§ EXERCISE: Look for the word "green" in the entries and copy each line where it appears.

Entries taken from a collection:
####################
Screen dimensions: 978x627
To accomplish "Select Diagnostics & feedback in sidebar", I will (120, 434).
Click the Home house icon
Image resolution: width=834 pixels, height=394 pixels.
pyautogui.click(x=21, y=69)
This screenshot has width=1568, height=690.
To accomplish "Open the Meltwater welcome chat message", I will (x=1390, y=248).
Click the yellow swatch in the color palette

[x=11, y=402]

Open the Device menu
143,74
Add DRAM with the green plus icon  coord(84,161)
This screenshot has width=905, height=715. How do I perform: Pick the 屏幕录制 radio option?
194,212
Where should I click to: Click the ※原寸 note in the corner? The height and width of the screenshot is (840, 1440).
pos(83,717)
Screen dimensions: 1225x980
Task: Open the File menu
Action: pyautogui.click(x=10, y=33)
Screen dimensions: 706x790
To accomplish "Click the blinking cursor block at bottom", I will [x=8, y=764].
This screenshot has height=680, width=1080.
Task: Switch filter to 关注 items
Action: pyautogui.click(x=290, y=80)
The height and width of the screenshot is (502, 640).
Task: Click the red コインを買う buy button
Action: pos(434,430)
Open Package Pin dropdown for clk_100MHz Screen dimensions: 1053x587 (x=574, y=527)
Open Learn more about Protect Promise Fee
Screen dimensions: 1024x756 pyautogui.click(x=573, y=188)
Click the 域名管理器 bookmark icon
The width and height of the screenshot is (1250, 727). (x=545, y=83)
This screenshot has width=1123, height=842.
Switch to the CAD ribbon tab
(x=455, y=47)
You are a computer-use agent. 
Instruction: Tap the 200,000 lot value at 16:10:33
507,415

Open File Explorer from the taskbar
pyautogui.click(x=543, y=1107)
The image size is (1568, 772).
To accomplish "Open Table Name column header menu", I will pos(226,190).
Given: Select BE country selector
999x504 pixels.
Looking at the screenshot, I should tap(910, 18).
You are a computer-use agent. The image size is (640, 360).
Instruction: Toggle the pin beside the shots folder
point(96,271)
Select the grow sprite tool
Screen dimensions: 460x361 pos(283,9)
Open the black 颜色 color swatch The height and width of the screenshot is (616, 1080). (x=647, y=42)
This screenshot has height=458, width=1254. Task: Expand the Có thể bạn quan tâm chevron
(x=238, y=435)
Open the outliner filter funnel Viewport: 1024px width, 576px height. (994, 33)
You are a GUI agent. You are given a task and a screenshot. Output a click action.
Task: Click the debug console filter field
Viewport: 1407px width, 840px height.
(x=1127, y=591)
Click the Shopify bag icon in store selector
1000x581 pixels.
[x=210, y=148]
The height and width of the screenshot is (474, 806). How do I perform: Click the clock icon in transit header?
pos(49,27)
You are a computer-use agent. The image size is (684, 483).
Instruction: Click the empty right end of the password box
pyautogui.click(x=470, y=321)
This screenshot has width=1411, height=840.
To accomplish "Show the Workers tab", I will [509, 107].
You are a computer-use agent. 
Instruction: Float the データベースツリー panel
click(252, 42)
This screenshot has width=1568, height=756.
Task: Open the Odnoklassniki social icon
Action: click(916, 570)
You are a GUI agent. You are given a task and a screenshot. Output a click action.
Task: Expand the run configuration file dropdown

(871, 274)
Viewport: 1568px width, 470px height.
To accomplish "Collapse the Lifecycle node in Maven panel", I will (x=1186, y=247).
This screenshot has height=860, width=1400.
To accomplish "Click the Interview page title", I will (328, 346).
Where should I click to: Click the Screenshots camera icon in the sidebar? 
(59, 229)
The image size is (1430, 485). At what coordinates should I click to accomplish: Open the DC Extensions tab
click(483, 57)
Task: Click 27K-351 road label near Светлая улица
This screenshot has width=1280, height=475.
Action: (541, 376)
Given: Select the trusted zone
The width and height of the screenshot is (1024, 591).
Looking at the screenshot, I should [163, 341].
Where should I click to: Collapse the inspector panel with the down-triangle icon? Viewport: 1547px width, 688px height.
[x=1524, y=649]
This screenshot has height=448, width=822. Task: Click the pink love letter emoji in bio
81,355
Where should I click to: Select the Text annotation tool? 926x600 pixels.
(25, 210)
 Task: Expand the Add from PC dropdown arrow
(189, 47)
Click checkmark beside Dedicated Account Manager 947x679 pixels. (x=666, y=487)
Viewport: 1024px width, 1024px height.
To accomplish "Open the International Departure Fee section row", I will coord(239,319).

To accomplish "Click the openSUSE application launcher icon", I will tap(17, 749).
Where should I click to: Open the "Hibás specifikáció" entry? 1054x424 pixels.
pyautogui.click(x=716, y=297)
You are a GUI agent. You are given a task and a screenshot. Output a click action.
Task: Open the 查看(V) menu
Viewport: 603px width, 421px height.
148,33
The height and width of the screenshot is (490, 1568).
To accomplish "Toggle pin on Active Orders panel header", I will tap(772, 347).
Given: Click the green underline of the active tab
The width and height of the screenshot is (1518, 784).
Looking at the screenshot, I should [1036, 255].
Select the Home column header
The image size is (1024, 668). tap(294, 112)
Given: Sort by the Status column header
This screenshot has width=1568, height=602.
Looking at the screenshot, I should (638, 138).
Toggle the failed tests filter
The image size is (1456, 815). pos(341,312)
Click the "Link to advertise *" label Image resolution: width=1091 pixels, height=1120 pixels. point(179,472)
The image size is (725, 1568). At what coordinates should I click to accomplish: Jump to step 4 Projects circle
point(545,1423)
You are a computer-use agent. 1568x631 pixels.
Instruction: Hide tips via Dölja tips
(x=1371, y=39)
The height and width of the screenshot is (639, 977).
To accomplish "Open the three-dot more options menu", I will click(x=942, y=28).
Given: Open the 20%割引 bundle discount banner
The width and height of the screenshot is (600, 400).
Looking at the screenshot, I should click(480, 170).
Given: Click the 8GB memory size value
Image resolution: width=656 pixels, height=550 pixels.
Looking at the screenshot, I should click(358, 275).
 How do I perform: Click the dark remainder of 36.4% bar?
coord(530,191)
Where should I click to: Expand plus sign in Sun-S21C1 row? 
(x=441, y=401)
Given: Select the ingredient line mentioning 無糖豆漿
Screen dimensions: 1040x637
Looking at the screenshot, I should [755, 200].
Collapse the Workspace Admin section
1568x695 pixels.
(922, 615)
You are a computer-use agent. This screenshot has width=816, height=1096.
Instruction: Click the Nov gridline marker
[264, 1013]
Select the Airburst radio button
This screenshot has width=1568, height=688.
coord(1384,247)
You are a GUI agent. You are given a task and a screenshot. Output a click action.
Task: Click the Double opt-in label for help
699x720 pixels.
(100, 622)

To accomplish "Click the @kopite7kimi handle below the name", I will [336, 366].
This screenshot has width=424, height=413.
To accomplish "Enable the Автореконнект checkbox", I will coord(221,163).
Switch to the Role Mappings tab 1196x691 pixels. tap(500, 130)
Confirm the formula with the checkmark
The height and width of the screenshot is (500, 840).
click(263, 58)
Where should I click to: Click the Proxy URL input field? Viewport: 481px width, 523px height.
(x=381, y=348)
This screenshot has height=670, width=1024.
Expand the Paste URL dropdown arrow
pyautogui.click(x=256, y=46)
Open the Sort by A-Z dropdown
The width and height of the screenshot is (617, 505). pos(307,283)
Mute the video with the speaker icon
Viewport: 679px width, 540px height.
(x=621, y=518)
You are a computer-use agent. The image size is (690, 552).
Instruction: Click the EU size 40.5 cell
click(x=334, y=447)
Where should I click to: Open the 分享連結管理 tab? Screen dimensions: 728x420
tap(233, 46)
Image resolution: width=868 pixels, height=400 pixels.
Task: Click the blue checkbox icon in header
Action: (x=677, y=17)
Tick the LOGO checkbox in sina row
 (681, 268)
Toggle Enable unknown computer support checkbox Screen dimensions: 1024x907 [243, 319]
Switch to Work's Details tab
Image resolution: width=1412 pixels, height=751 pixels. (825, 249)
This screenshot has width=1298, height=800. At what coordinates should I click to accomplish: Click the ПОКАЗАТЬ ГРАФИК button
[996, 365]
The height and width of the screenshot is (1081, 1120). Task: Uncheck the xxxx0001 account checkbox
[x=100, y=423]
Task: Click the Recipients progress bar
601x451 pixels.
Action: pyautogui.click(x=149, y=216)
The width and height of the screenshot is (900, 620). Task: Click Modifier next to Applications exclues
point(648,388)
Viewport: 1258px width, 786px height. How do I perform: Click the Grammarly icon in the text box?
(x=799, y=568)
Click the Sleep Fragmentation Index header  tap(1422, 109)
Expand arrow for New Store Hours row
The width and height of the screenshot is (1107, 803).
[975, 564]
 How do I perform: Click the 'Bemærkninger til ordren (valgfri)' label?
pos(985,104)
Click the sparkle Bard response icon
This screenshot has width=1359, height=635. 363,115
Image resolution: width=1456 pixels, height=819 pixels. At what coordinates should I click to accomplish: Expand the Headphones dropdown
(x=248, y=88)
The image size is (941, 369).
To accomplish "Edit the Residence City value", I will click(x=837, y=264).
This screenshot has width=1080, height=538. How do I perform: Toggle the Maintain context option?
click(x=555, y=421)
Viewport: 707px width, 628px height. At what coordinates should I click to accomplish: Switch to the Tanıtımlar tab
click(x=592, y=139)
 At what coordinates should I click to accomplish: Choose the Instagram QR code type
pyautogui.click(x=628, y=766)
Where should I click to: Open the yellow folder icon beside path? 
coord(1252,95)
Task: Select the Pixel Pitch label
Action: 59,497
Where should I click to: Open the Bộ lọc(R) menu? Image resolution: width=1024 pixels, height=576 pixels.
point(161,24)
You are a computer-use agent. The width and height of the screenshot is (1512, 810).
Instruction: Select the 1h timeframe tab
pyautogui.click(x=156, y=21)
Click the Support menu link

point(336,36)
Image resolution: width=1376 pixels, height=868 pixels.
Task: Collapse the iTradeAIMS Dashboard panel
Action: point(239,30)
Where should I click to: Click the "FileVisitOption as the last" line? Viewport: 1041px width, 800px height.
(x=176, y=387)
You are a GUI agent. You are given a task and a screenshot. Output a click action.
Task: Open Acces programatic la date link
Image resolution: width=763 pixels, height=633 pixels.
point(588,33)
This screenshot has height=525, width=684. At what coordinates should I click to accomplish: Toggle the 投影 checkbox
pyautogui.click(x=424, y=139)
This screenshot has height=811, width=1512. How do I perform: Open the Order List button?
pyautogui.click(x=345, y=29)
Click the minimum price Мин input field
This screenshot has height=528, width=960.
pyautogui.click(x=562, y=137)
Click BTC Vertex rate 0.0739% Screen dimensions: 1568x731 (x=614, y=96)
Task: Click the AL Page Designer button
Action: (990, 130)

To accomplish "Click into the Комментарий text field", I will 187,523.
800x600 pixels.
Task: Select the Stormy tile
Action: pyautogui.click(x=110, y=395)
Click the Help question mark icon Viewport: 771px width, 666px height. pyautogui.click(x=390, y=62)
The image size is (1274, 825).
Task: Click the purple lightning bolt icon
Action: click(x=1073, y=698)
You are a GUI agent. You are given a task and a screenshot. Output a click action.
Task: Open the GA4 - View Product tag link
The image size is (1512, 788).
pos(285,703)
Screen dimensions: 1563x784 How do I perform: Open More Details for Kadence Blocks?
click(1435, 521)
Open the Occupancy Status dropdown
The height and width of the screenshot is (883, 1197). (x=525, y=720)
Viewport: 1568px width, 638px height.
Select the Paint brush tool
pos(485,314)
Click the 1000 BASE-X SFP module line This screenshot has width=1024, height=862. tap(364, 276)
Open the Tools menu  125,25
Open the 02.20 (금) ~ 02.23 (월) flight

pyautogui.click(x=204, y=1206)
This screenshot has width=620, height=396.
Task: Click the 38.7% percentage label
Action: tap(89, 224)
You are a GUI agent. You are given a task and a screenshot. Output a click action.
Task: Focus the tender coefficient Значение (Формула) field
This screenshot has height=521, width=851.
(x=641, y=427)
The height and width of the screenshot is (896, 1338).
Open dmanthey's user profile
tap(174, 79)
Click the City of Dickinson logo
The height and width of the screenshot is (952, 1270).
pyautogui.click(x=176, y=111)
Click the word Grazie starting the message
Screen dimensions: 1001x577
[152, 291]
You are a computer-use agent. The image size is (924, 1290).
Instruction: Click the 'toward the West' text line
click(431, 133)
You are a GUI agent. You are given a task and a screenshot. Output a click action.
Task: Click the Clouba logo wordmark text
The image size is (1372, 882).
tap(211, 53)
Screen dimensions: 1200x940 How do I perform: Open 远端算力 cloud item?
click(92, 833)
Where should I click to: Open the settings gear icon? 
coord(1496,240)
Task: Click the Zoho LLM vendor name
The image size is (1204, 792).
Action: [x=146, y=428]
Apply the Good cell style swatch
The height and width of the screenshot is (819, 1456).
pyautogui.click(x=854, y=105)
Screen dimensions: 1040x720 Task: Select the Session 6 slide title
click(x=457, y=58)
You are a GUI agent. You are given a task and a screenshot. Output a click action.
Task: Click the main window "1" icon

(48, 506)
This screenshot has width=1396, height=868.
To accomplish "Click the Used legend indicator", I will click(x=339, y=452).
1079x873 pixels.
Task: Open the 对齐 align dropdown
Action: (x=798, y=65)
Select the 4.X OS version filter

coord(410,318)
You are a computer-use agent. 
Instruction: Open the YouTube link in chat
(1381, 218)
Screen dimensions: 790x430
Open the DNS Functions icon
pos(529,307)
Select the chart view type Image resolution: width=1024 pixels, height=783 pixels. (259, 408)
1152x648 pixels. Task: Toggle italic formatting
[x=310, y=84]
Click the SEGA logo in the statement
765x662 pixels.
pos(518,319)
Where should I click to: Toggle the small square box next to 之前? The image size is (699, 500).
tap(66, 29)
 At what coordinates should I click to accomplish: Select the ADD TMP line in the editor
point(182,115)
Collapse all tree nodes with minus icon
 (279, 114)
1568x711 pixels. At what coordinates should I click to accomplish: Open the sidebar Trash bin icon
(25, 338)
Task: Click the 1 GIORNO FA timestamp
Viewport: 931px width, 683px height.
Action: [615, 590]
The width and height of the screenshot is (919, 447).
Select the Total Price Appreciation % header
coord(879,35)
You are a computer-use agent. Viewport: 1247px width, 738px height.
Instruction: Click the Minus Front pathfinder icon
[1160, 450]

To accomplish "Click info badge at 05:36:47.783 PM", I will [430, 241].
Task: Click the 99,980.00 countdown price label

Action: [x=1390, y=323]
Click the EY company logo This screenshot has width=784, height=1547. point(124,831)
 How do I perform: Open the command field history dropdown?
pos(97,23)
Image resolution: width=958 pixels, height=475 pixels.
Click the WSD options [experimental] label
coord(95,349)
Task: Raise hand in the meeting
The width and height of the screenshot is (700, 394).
####################
§ TASK SOLUTION:
Add DRAM with the green plus icon  coord(84,161)
Given: Click the green underline of the active tab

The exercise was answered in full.